→ **What is required**
From the line containing "[Buscar] (637, 421)" down to the final line of the entries below, return each line exactly and drop the pictures.

[Excerpts from a dataset]
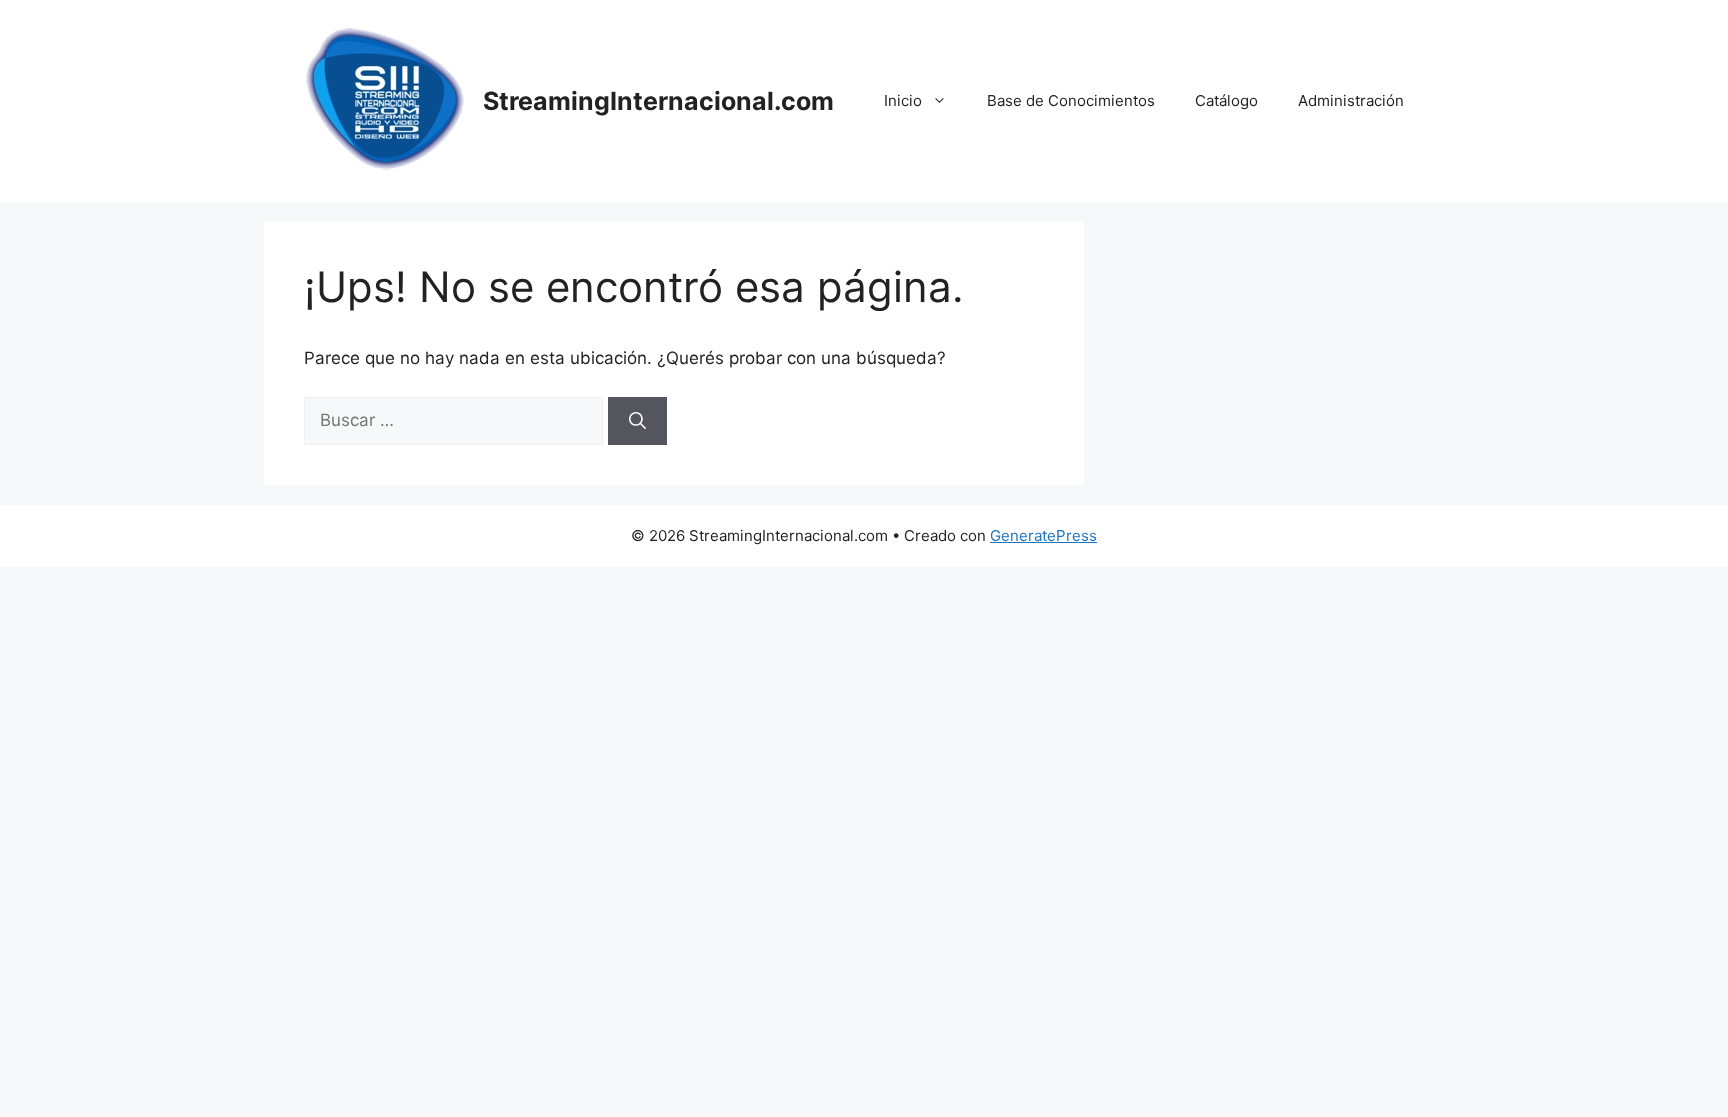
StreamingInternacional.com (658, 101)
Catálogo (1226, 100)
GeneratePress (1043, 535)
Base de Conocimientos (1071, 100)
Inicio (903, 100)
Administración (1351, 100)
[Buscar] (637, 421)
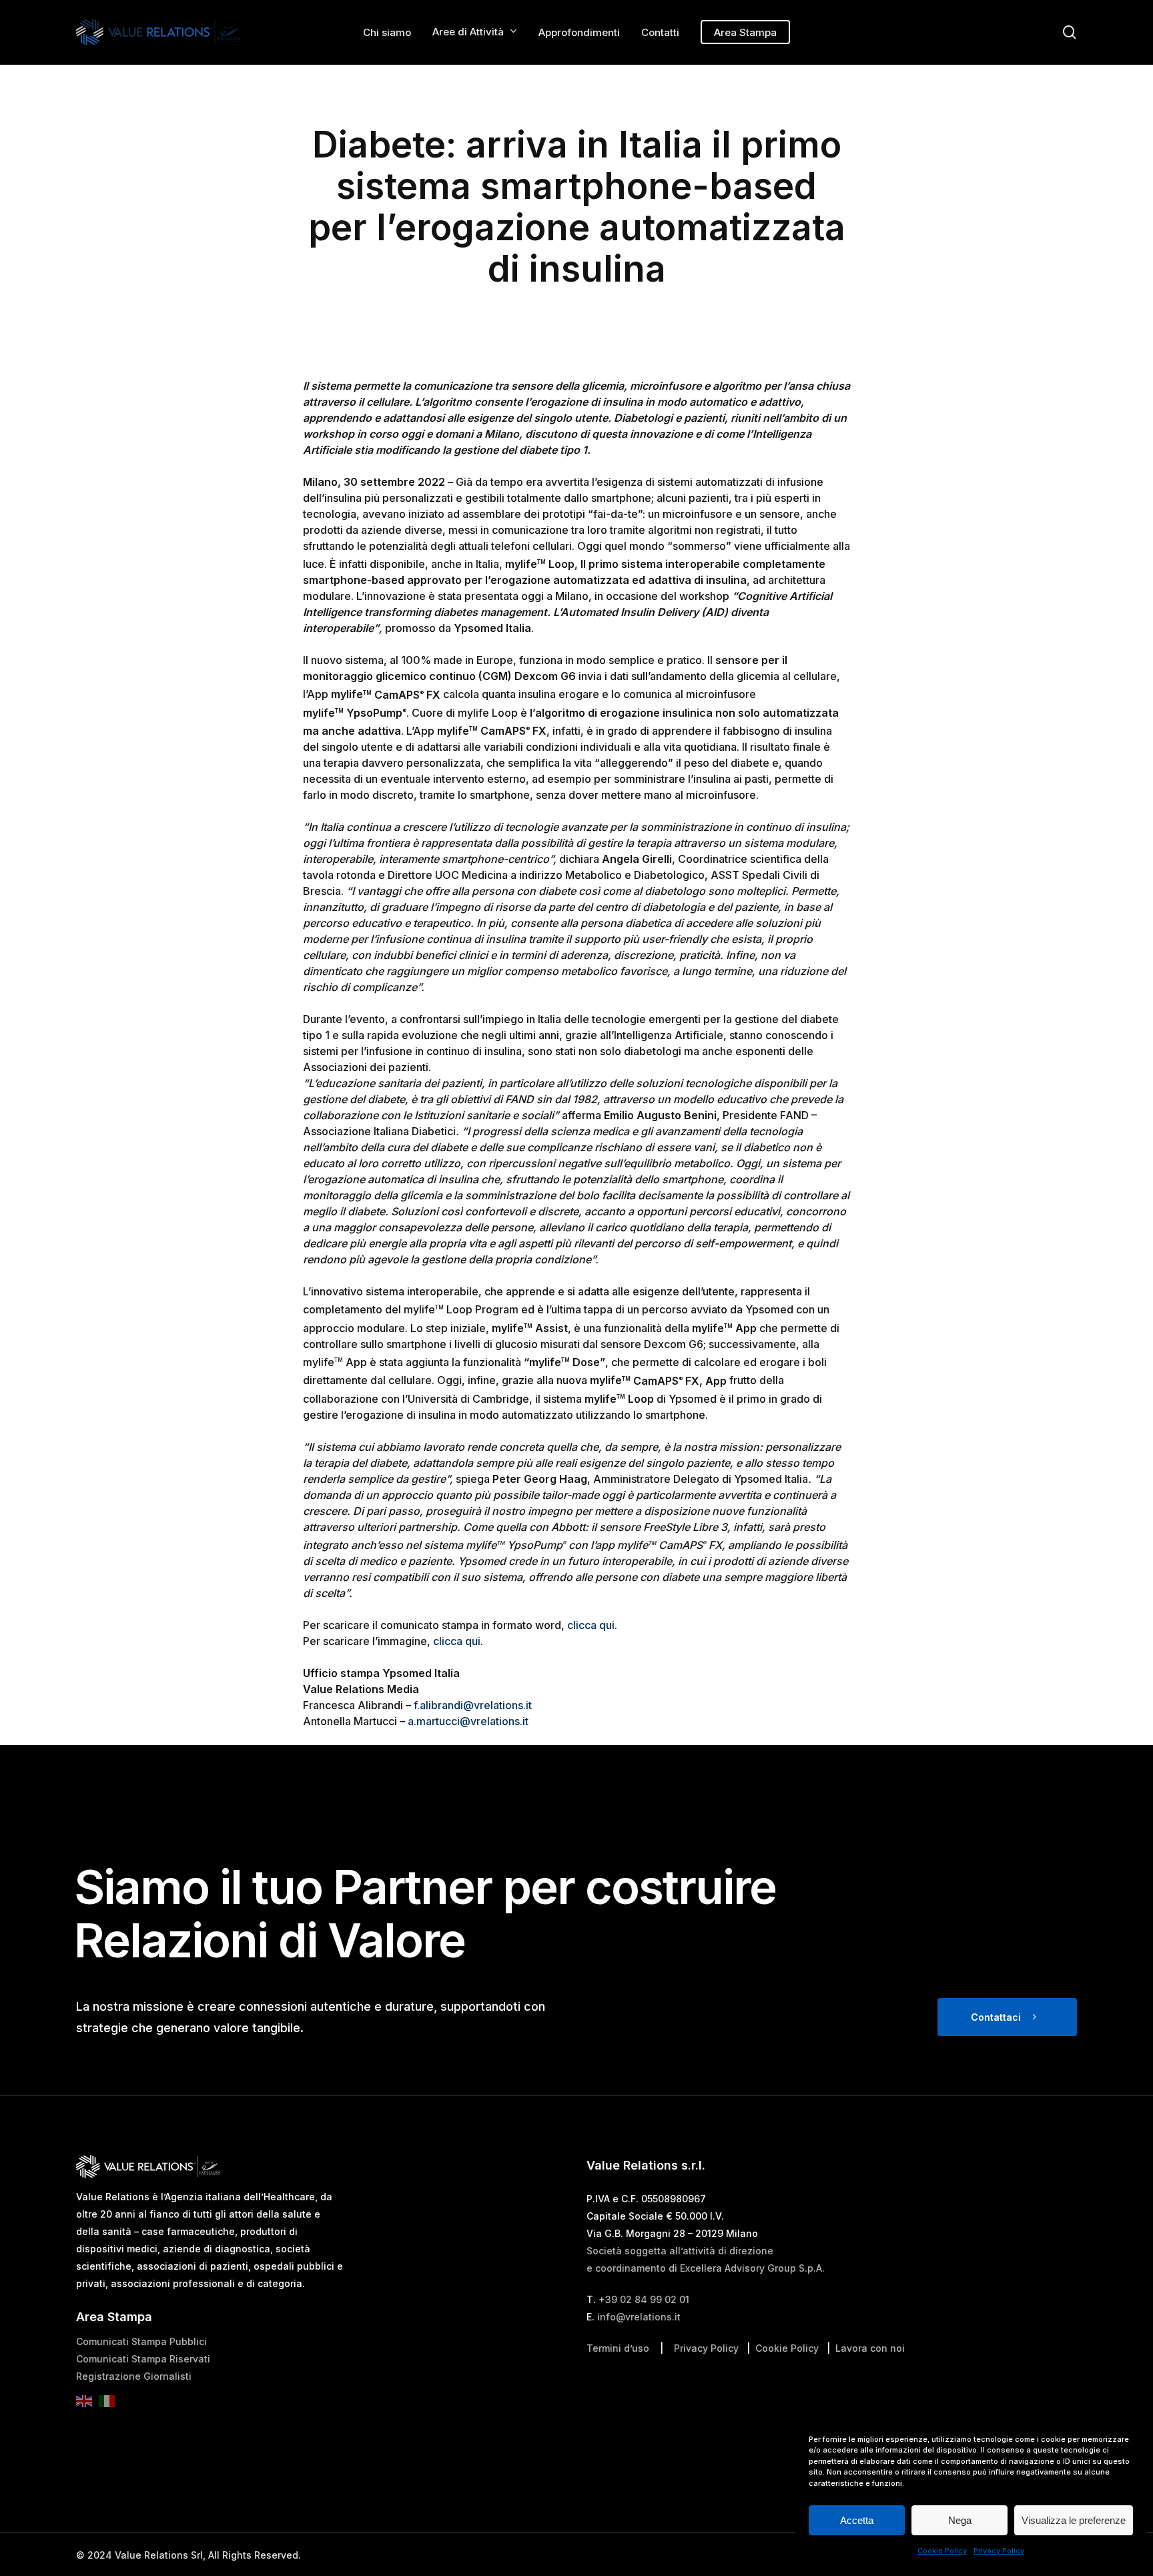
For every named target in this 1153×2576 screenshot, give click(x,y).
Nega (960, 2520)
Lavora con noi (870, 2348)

→ **Written solution**
[Buscar] (637, 421)
For every named target in this 1153×2576 screenshot, give click(x,y).
Nega (960, 2520)
Lavora con noi (870, 2348)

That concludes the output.